In: Economics
The government of a State has been experiencing an increase in number of obesity cases. Research suggests an increase in consumption of a particular fast food item is responsible for high number of obesity cases. As a result, the government of that State is considering an imposition of $1 tax. Monthly demand and supply for this good are QD=21-1P and QS= -1+1P respectively. (30 Pts) a) Draw the demand and Supply curve for fast food before the tax is imposed. Calculate the equilibrium price and quantity, consumer and producer surplus, and label them on the graph. b) Calculate the price elasticity of demand and supply for fast food. If the State government imposes a tax, who will bear the most of the burden of the tax? c) Suppose that the State government finally imposes a $1 tax on fast food. What will the new equilibrium price and quantity? Include the tax on your graph. Calculate the consumer and producer surplus and label them on the graph. d) Is there any deadweight loss resulting from the tax on that good? If so, calculate it and if not, explain? Would you personally advice the State government to impose the tax or not?

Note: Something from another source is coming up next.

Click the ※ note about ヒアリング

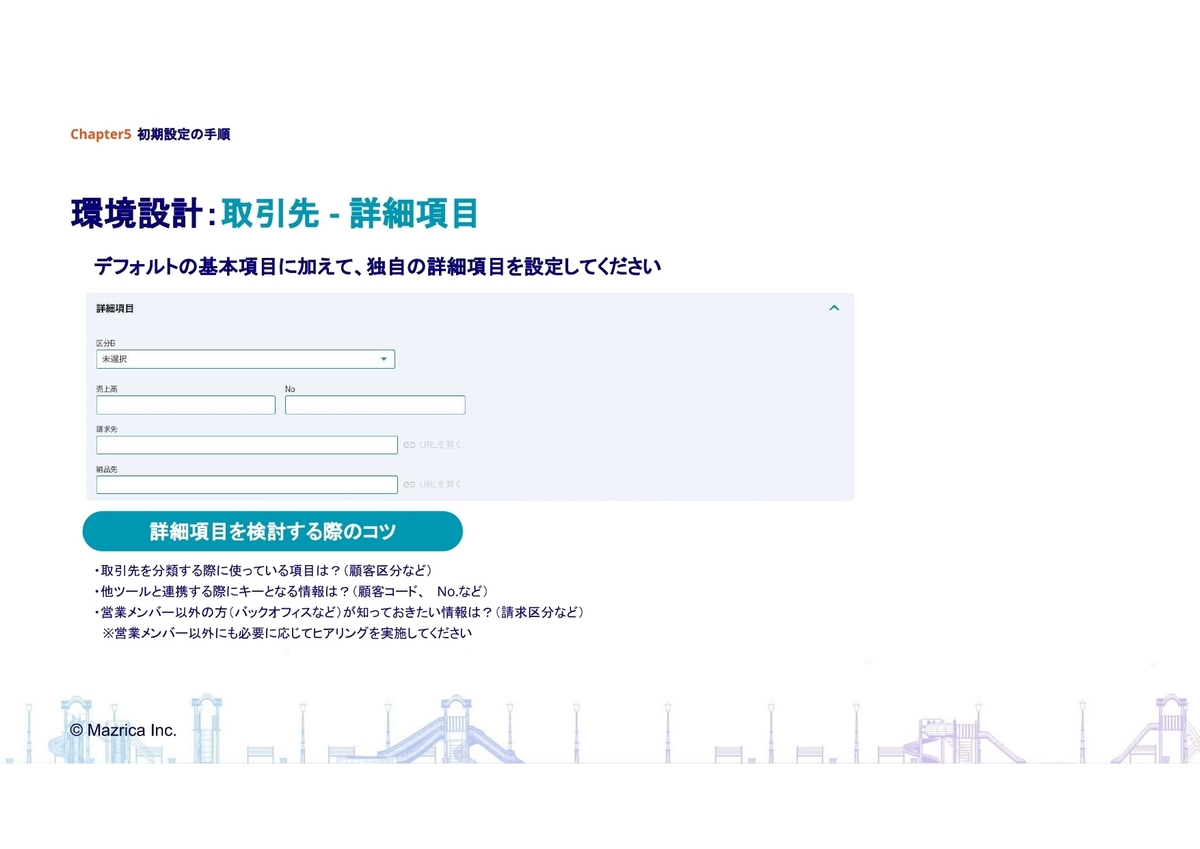[x=286, y=634]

(a) In equilibrium, QD = QS
21 - P = - 1 + P
2P = 22
P = $11
Q = 21 - 11 = 10
From demand function, when QD = 0, P = 21 (Vertical intercept)
From supply function, when QS = 0, P = 1 (Vertical intercept)

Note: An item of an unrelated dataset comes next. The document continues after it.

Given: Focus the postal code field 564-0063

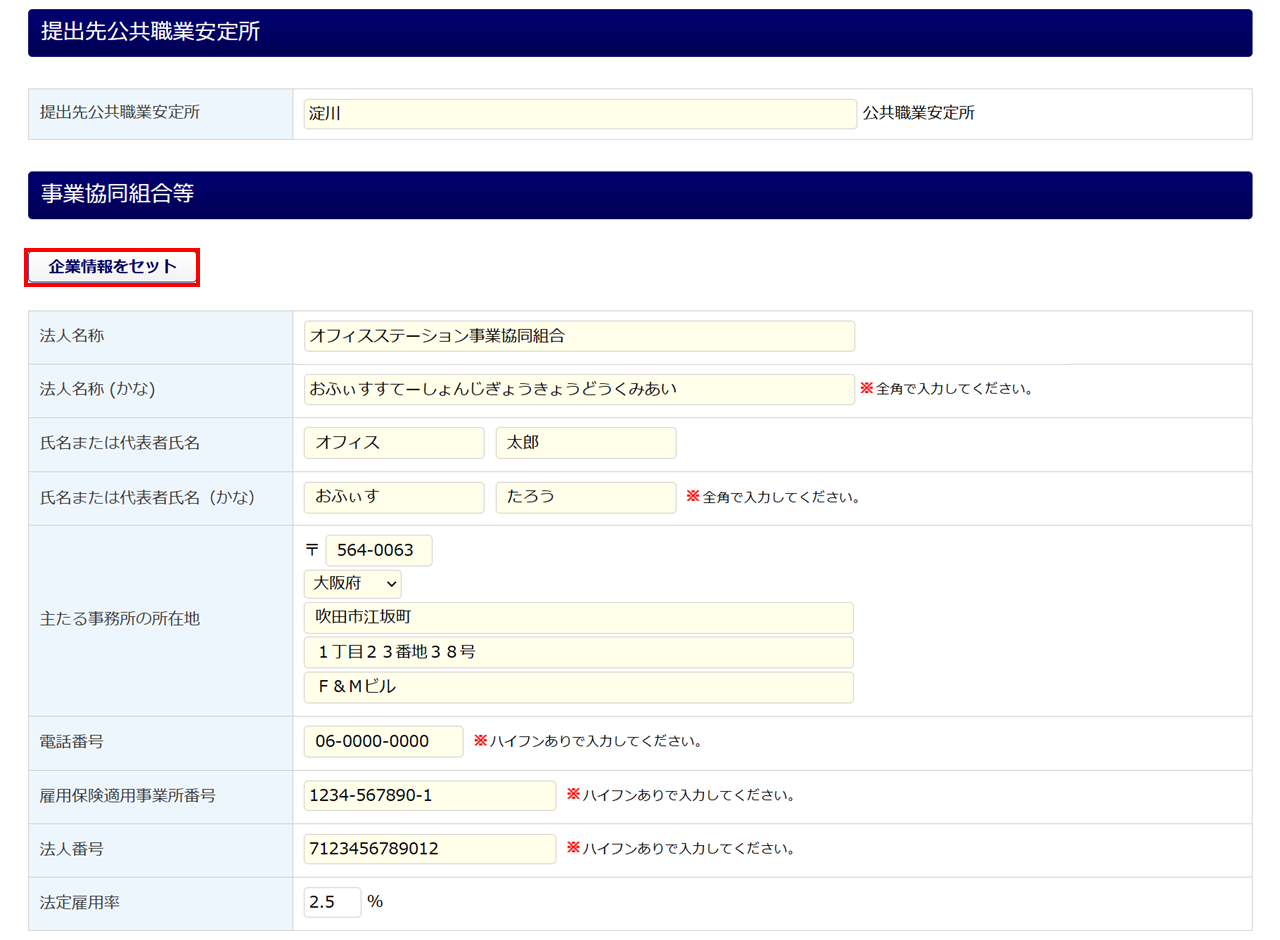Looking at the screenshot, I should [378, 550].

In following graph, AB & CD are demand & supply curves intersecting at point E with price P0 (= $11) and quantity Q0 (= 10).

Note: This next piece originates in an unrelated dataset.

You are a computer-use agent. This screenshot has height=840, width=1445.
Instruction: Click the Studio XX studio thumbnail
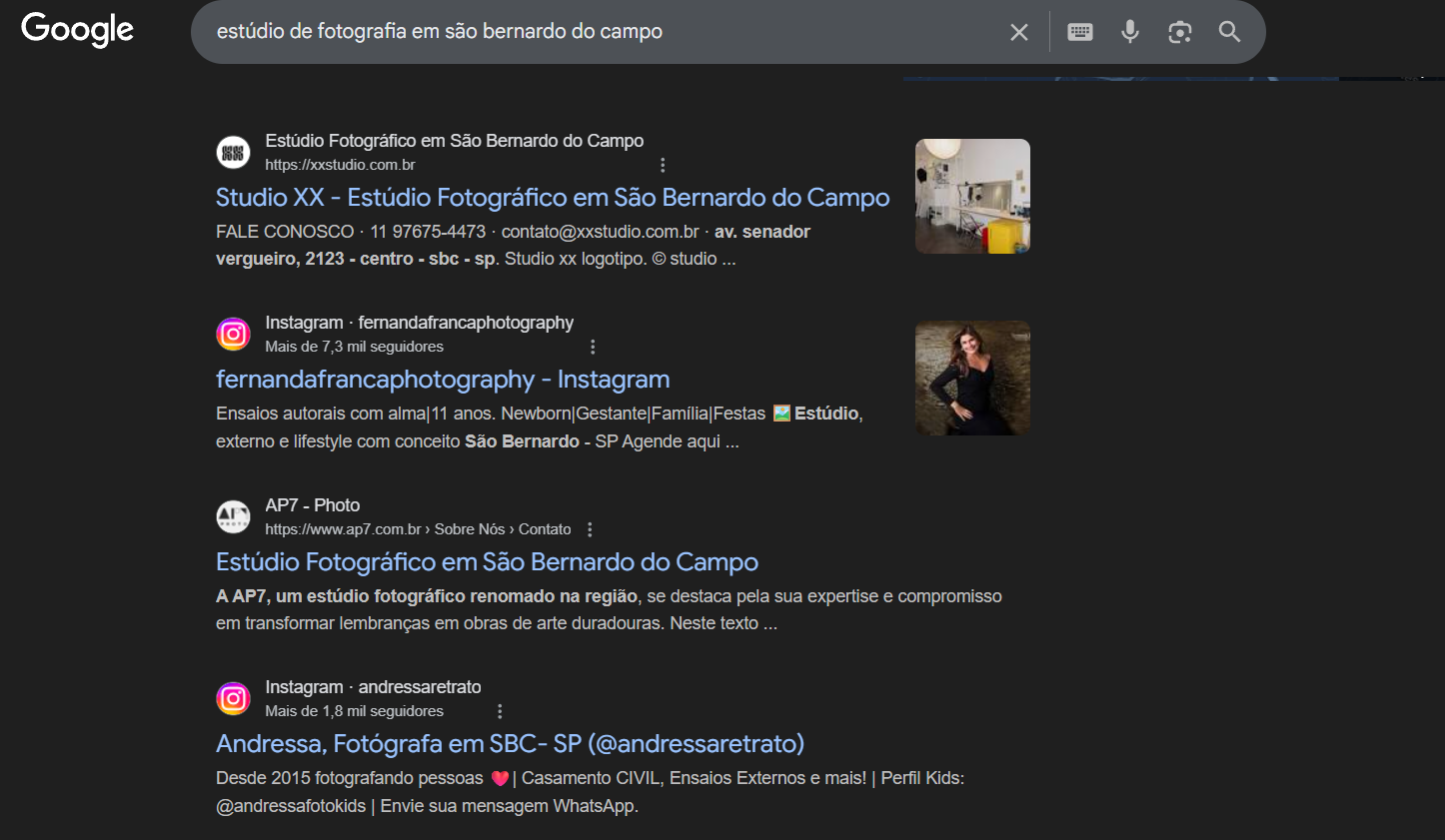pyautogui.click(x=972, y=196)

Consumer surplus (CS) = Area between demand curve & market price = Area AEP0
= (1/2) x $(21 - 11) x 10 = 5 x $10 = $50
Producer surplus (PS) = Area between supply curve & market price = Area CEP0
= (1/2) x $(11 - 1) x 10 = 5 x $10 = $50
(b)
Elasticity of demand = (dQD/dP) x (P/QD) = - 1 x (11 / 10) = - 1.1
Elasticity of supply = (dQS/dP) x (P/QS) = 1 x (11 / 10) = 1.1
Since absolute value of both elasticities are the same, buyers and sellers bear equal tax burden (50% each).
(c)
The tax will lower supply by $1 at every output level, shifting supply curve leftward, New supply function is
QS = - 1 + (P - 1) = - 1 + P - 1 = - 2 + P
Equating with QD,
21 - P = - 2 + P
2P = 23
P = $11.5
Q = 21 - 11.5 = 9.5
In above graph, XY is new supply curve intersecting AB at point F. Price paid by buyers is P1 (= $11.5), price received by sellers is P2 (= $11.5 - $1 = $10.5), unit tax is (P1 - P2 = $1) and quantity is lower at Q1 (= 9.5).
New CS = Area AFP1 = (1/2) x $(21 - 11.5) x 9.5 = (1/2) x $9.5 x 9.5 = $45.125
New PS = Area CGP2 = (1/2) x $(10.5 - 1) x 9.5 = (1/2) x $9.5 x 9.5 = $45.125
(d)
The tax gives rise to a deadweight loss (DWL) equal to area EFG.
DWL = (1/2) x $(11.5 - 10.5) x (10 - 9.5) = (1/2) x $1 x 0.5 = $0.25
Since DWL represents social inefficiency loss, government should not impose the tax if its objective is to achieve social efficiency. But if government wishes to raise tax revenue, then it should impose the tax (at the cost of social efficiency).